Primary intestinal NK-cell lymphoma, EBV-negative: A case report and literature review

Abstract

Abstract Primary intestinal NK-cell lymphoma (PINKL) is a rare entity with an overall poor prognosis. It is frequently EBV-positive and is characteristically negative for a T-cell gene rearrangement. Some parameters that may confer a relatively good prognosis include unifocality, the absence of intestinal perforation, and possibly EBV negativity. While exceedingly rare case reports of EBV-negative PINKL are available in the literature, the NK-cell phenotype of these lymphomas is determined solely by negative T-cell gene rearrangement studies. To the best of our knowledge, there has been no report of an EBV-negative PINKL that is defined by both flow cytometric evidence of absent surface CD3 expression as well as a negative T-cell gene rearrangement study. Furthermore, these reports do not include cytogenetic studies and/or next-generation sequencing (NGS) mutational analysis of the lymphoma.
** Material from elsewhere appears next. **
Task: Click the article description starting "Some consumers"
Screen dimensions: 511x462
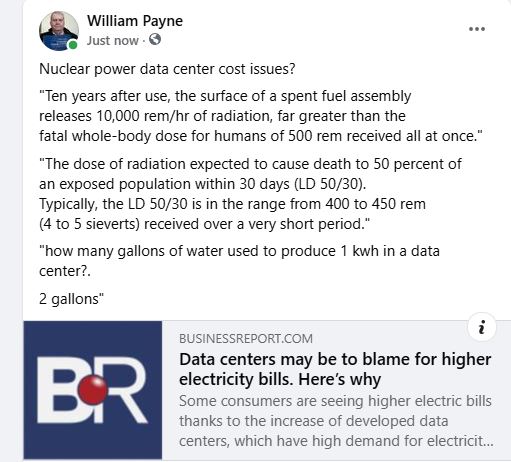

Thus, herein, we report a novel case of a stage I EBV-negative PINKL with an NK-cell phenotype confirmed by both flow cytometric immunophenotyping and a negative T-cell clonality study, describe its cytogenetic and next-generation sequencing (NGS) mutational profile, highlight the clinical course of the patient s 26-month follow-up, and review the relevant literature. The distinctive clinicopathologic findings of this case may expand our knowledge in understanding the biology of EBV-negative NK-cell lymphomas, which may differ from their EBV-positive counterparts.